# Polaroid Double Exposures



## moliver (Oct 5, 2007)

A friend of mine told me about this method. After searching high and low on the web for an explanation of how to double expose Polaroids he had no luck, and came up with this. 

Also, he told me at a bar over a couple beers, so I think I'm butchering this explanation, if anyone has tried this of any other methods PLEASE post them here.

Onward.

Take a shot of anything, and cut out the actual 'picture' part of the Polaroid, so you're just left with the white frame.  Then, in a dark room or a dark bag or whatever, out pull out the package of film from the camera, and insert this frame into the top, so it's the next picture.

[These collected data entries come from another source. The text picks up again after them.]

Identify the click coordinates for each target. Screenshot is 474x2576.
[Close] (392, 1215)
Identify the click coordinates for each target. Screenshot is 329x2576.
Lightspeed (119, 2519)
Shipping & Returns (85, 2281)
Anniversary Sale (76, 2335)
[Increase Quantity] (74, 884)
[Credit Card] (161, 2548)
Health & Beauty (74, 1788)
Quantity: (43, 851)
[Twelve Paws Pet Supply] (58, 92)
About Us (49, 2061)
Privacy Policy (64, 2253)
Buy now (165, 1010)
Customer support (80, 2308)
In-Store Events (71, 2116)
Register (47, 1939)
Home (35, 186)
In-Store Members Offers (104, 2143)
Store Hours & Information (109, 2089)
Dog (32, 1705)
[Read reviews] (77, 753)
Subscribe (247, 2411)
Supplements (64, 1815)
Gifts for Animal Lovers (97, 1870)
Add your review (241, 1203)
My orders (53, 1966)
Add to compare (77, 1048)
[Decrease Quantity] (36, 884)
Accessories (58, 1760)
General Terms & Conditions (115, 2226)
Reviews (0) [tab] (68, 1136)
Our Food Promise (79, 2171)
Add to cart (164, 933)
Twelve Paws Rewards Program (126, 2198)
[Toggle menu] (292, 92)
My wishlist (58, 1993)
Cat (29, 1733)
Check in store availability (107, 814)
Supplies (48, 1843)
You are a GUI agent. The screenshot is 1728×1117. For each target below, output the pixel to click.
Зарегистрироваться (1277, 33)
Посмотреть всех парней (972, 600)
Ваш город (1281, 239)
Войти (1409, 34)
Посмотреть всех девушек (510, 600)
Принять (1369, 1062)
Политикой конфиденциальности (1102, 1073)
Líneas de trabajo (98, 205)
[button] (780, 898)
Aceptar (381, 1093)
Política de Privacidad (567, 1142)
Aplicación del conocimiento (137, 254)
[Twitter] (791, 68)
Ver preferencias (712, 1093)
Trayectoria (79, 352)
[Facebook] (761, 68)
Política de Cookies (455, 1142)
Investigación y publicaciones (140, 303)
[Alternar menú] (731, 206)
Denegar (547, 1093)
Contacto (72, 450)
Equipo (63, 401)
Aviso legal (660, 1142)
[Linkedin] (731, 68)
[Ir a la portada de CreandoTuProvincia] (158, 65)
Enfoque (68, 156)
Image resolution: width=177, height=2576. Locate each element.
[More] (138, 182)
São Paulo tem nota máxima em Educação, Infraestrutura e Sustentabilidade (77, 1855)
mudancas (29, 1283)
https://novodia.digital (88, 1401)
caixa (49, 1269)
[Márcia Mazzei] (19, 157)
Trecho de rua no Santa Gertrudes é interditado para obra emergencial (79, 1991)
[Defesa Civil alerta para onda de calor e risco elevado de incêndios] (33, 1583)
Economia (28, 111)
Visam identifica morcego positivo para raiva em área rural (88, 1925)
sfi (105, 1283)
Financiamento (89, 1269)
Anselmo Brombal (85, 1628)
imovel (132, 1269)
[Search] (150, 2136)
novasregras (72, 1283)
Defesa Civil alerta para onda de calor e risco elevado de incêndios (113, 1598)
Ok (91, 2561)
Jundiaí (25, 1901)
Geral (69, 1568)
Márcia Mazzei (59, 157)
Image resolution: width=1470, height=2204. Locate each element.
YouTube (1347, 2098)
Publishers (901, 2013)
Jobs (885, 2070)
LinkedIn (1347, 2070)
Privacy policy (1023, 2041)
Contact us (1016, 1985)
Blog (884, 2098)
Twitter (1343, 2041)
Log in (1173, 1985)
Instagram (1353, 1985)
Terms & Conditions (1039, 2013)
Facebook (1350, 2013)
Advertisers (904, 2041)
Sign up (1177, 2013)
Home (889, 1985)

Now, when you take a picture the film BELOW the frame will be exposed, because the light will just go through the 'frame' to the next shot.  The camera will spit out your frame, and now the next shot in the camera is the one that was just exposed.  So when you snap that shot it'll spit out the doubly exposed Polaroid.

Voila!


----------



## Aquarium Dreams (Oct 5, 2007)

:hail:  Brilliant!  That has to work, due to Science.  I'll try it and post the results.


----------



## Aquarium Dreams (Oct 6, 2007)

I tried this with an empty film pack, just to see if the empty frame would go through, and it did not.  It got stuck and slightly mangled inside, and the shutter wouldn't depress until I opened it and pulled the torn pieces out.  If there had been film in there, the exposure would have been ruined.  Maybe it was just bad luck.  I'll try experimenting.  Also, if you're doing this, don't forget to stick an exposed Polaroid on top, or else the camera will spit out your empty frame when you close the film door.


----------